[[ Source material, beginning ]]

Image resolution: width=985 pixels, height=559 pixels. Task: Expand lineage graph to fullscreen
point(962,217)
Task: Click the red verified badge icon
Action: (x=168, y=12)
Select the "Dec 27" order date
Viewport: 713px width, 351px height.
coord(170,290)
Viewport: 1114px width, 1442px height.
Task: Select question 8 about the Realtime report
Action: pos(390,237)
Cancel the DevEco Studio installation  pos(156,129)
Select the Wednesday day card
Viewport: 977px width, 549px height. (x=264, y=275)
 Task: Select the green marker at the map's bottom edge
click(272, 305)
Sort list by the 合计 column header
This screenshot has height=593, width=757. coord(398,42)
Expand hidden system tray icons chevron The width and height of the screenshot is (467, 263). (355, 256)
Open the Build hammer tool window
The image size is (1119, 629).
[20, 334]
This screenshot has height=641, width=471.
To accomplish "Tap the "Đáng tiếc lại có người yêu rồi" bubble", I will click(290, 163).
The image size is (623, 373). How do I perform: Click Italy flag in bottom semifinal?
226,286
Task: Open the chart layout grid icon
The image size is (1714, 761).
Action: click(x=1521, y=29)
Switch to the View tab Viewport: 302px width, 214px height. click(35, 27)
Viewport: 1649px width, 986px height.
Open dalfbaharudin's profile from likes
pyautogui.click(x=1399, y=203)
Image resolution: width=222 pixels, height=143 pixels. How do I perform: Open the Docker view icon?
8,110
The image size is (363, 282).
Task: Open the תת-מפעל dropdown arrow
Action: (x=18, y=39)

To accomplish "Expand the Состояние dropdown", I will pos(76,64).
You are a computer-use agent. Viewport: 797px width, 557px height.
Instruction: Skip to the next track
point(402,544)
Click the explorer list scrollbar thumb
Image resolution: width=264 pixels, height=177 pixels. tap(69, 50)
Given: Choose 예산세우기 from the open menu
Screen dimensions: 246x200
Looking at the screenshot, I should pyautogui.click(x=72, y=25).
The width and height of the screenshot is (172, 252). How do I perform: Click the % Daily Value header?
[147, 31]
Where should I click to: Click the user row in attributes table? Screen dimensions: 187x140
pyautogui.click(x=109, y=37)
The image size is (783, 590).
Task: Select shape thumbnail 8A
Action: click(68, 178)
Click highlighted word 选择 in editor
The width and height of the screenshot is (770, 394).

[[ Source material, end ]]

- Problem requirements -
Write the listing out again, matching every line exactly.

- Result of the task -
Image resolution: width=985 pixels, height=559 pixels. Task: Expand lineage graph to fullscreen
point(962,217)
Task: Click the red verified badge icon
Action: (x=168, y=12)
Select the "Dec 27" order date
Viewport: 713px width, 351px height.
coord(170,290)
Viewport: 1114px width, 1442px height.
Task: Select question 8 about the Realtime report
Action: pos(390,237)
Cancel the DevEco Studio installation  pos(156,129)
Select the Wednesday day card
Viewport: 977px width, 549px height. (x=264, y=275)
 Task: Select the green marker at the map's bottom edge
click(272, 305)
Sort list by the 合计 column header
This screenshot has height=593, width=757. coord(398,42)
Expand hidden system tray icons chevron The width and height of the screenshot is (467, 263). (355, 256)
Open the Build hammer tool window
The image size is (1119, 629).
[20, 334]
This screenshot has height=641, width=471.
To accomplish "Tap the "Đáng tiếc lại có người yêu rồi" bubble", I will click(290, 163).
The image size is (623, 373). How do I perform: Click Italy flag in bottom semifinal?
226,286
Task: Open the chart layout grid icon
The image size is (1714, 761).
Action: click(x=1521, y=29)
Switch to the View tab Viewport: 302px width, 214px height. click(35, 27)
Viewport: 1649px width, 986px height.
Open dalfbaharudin's profile from likes
pyautogui.click(x=1399, y=203)
Image resolution: width=222 pixels, height=143 pixels. How do I perform: Open the Docker view icon?
8,110
The image size is (363, 282).
Task: Open the תת-מפעל dropdown arrow
Action: (x=18, y=39)

To accomplish "Expand the Состояние dropdown", I will pos(76,64).
You are a computer-use agent. Viewport: 797px width, 557px height.
Instruction: Skip to the next track
point(402,544)
Click the explorer list scrollbar thumb
Image resolution: width=264 pixels, height=177 pixels. tap(69, 50)
Given: Choose 예산세우기 from the open menu
Screen dimensions: 246x200
Looking at the screenshot, I should pyautogui.click(x=72, y=25).
The width and height of the screenshot is (172, 252). How do I perform: Click the % Daily Value header?
[147, 31]
Where should I click to: Click the user row in attributes table? Screen dimensions: 187x140
pyautogui.click(x=109, y=37)
The image size is (783, 590).
Task: Select shape thumbnail 8A
Action: click(68, 178)
Click highlighted word 选择 in editor
The width and height of the screenshot is (770, 394).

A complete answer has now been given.